VB, are you entirely set on a self-hosted, local solution?


----------



## Venusian Broon (Jan 12, 2021)

Lenny said:


> VB, are you entirely set on a self-hosted, local solution?


It's really just for notes and thoughts for various projects, nothing special - been collecting loads of stuff using M$ Word and liked the idea of having something a bit more wiki-like and organised. I have no desire to connect to it when I'm not on my PC (nor do I want to sign up and pay a monthly fee to the various worldbuilding sites that have wiki solutions, for them to hold onto potential work!  )


----------



## autodidact (Jan 12, 2021)

Venusian Broon said:


> It's really just for notes and thoughts for various projects, nothing special - been collecting loads of stuff using M$ Word and liked the idea of having something a bit more wiki-like and organised. I have no desire to connect to it when I'm not on my PC (nor do I want to sign up and pay a monthly fee to the various worldbuilding sites that have wiki solutions, for them to hold onto potential work!  )


And you can safely manage your own backups, too.


----------



## tinkerdan (Jan 13, 2021)

Here's a list.




__





						List of wiki software - Wikipedia
					






					en.wikipedia.org
				



I tried setting up the Tiki 








						Tiki Wiki CMS Groupware - Wikipedia
					






					en.wikipedia.org
				



along with a linux server and ran into some problems.
I think I ran out of time and patience to sort them all out, if I remember correctly.
This was on a windows platform for linux server and tiki.


----------



## .matthew. (Jan 13, 2021)

I'd plug the free Quoll Writer again. Unfortunately, the website appears to be offline right now but as I saw an update post on the new version just a couple of days ago I'm sure it's a temporary thing and not a discontinuation.

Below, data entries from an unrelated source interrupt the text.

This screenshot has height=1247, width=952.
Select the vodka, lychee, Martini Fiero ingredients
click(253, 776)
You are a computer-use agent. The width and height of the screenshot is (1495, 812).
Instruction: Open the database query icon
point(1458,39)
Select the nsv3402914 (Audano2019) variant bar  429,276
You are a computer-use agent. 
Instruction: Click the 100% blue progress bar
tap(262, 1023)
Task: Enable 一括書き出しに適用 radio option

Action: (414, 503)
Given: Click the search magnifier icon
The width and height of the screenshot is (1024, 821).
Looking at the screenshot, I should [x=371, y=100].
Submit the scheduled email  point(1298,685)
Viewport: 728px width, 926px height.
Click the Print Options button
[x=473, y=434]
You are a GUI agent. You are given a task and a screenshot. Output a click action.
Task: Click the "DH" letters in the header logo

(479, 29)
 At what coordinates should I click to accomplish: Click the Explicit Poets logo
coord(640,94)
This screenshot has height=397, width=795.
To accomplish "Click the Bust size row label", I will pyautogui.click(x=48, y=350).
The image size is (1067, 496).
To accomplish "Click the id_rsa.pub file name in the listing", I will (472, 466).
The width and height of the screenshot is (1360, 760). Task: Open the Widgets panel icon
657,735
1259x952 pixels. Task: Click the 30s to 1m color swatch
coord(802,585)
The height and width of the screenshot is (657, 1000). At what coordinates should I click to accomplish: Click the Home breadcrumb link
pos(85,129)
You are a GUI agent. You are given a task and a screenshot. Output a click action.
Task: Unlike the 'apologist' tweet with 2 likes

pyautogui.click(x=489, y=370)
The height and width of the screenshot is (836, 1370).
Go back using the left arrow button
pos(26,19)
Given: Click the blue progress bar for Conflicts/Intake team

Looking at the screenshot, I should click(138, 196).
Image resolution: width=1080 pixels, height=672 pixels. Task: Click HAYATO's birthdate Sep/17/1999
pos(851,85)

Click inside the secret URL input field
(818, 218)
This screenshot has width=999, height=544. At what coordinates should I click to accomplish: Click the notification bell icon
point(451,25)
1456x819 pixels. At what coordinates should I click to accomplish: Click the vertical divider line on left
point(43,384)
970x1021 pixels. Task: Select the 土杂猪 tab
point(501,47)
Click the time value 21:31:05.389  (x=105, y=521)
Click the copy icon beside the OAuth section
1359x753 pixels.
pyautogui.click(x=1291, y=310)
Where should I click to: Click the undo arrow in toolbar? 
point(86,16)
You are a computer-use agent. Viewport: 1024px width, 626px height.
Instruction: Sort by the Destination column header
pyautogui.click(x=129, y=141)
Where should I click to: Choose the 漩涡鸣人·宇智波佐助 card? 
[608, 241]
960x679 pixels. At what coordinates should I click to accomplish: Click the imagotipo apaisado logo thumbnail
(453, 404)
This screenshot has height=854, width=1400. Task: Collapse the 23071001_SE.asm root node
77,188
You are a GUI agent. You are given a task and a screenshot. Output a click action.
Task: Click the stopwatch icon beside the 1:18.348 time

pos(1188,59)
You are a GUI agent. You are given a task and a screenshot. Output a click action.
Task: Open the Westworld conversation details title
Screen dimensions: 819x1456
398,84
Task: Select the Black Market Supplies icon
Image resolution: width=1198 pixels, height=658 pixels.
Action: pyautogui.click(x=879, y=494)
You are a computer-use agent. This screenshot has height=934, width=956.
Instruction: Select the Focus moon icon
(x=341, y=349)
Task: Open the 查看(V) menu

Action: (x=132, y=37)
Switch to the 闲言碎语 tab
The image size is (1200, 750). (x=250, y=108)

It has a Wiki built into the software that will auto-link on names and stuff. This means you could have a character profile mentioning where that character was born with it automatically creating a link to that location's information if it exists in another entry. 

It would show you how often and in what chapters these things are mentioned if you happen to be using it to write in as well - which you don't have to.

It also has some other storyboarding features you'd find in the paid-for worldbuilding and writing programs - though I don't have much use for them personally. 

Overall it's a pretty simple and powerful free bit of kit that handles a ton of stuff and which I like more than Scrivener. Plus it has a brand new version coming out soon(ish) which looks to be a lot more polished.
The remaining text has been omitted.